Report each line of the data below that contains the string "width", copying the lines word for word.

** BEGIN **

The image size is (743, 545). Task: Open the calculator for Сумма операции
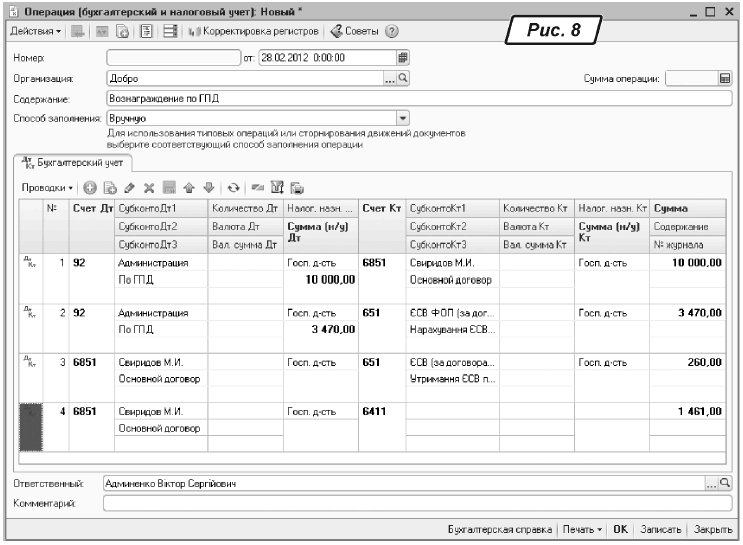pyautogui.click(x=725, y=78)
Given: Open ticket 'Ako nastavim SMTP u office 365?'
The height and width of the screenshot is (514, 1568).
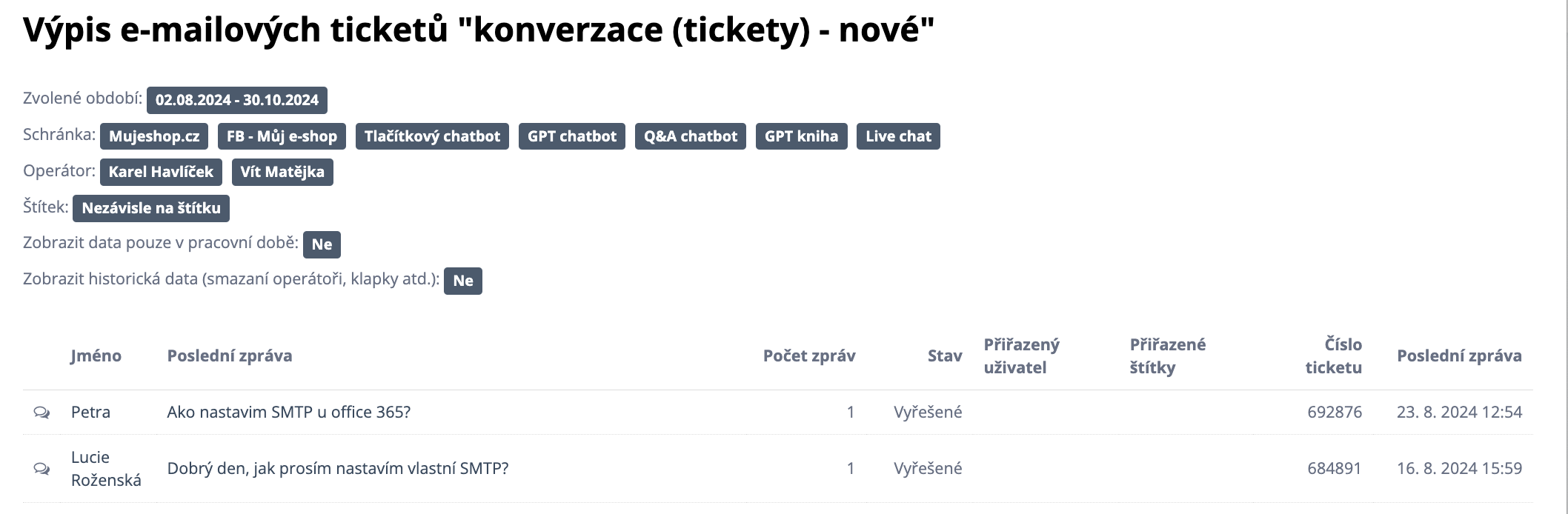Looking at the screenshot, I should [x=288, y=413].
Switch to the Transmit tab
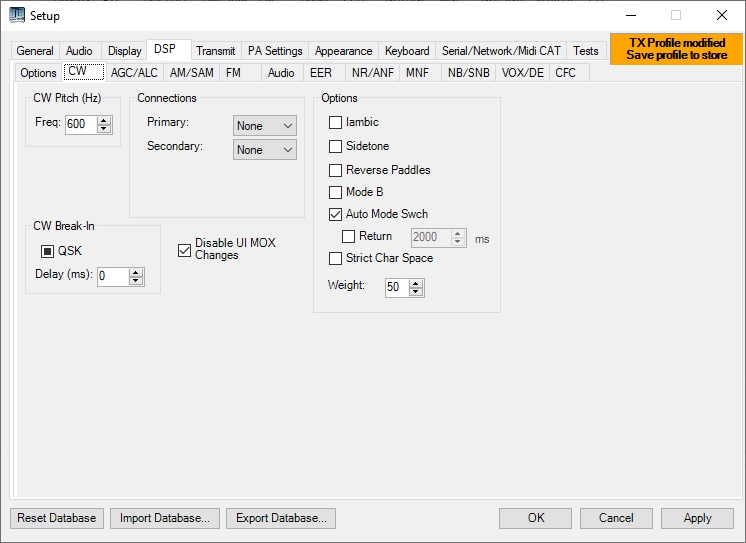 (216, 51)

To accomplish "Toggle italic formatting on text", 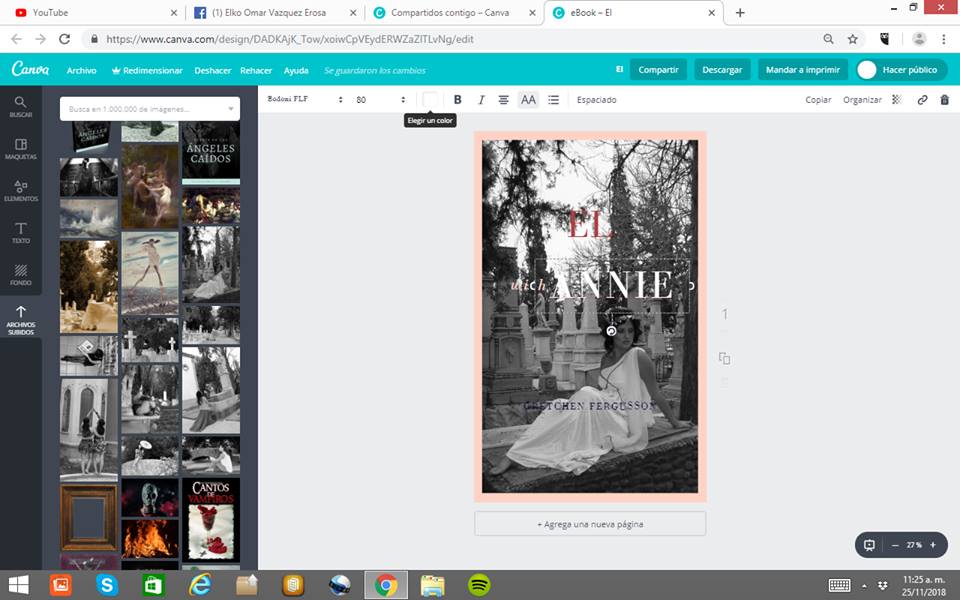I will pyautogui.click(x=481, y=100).
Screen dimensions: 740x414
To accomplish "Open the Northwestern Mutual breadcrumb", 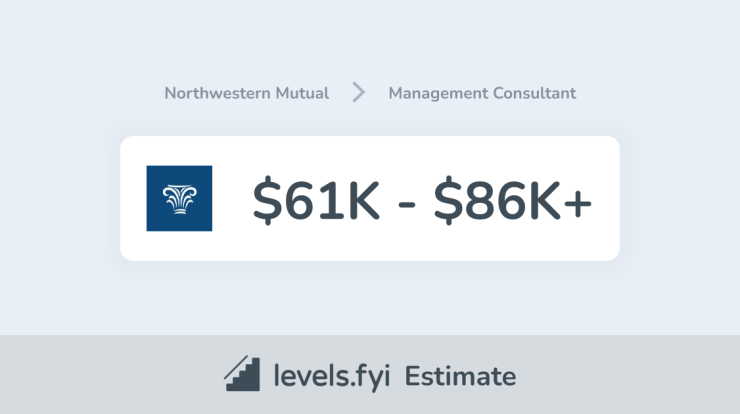I will pos(246,93).
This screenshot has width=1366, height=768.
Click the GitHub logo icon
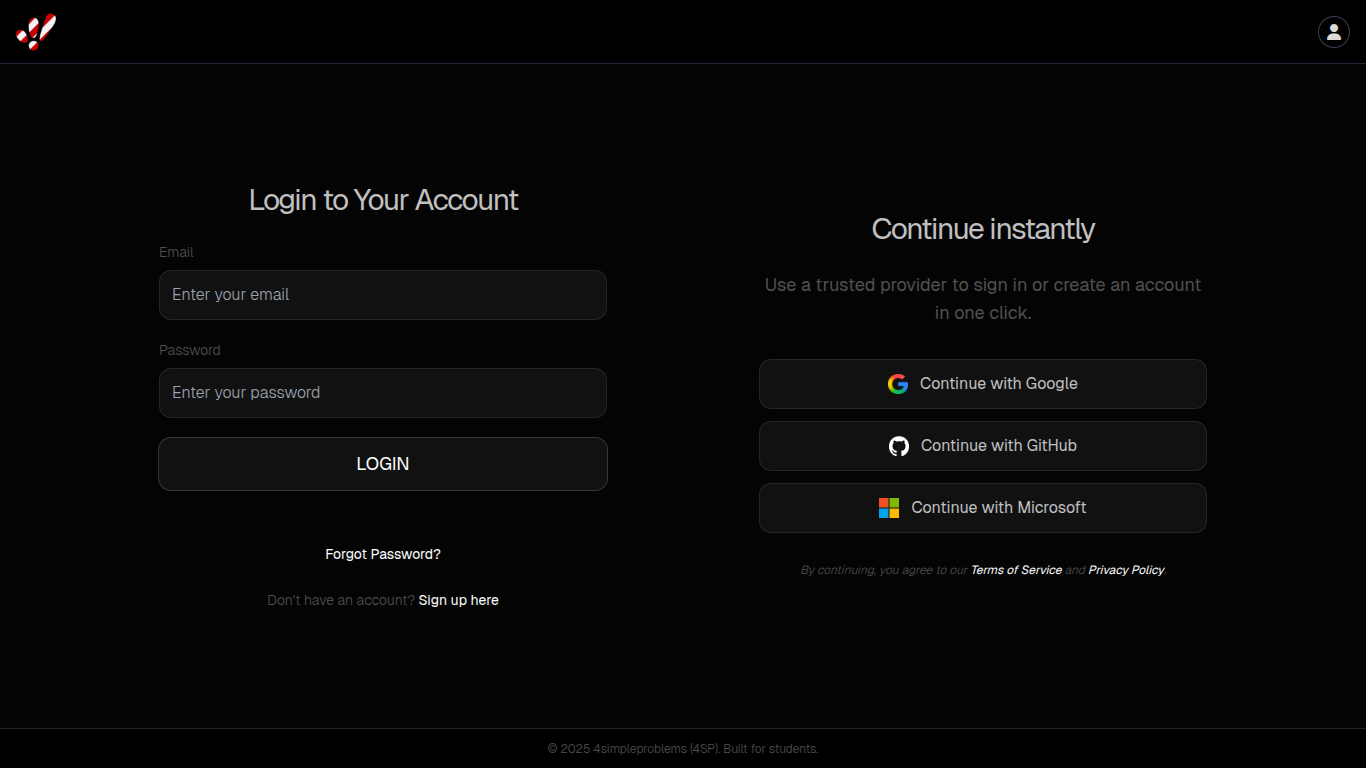pos(898,445)
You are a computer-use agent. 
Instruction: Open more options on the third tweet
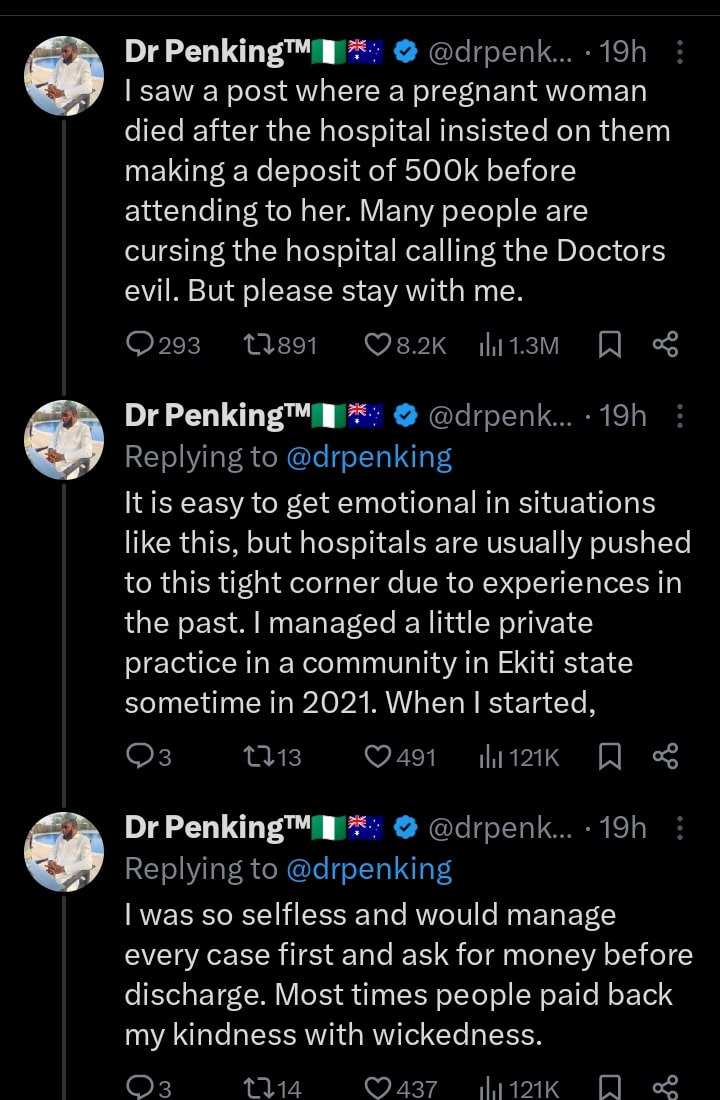pos(680,828)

** END **

# Solution below:
The height and width of the screenshot is (514, 1568).
This screenshot has width=1366, height=768.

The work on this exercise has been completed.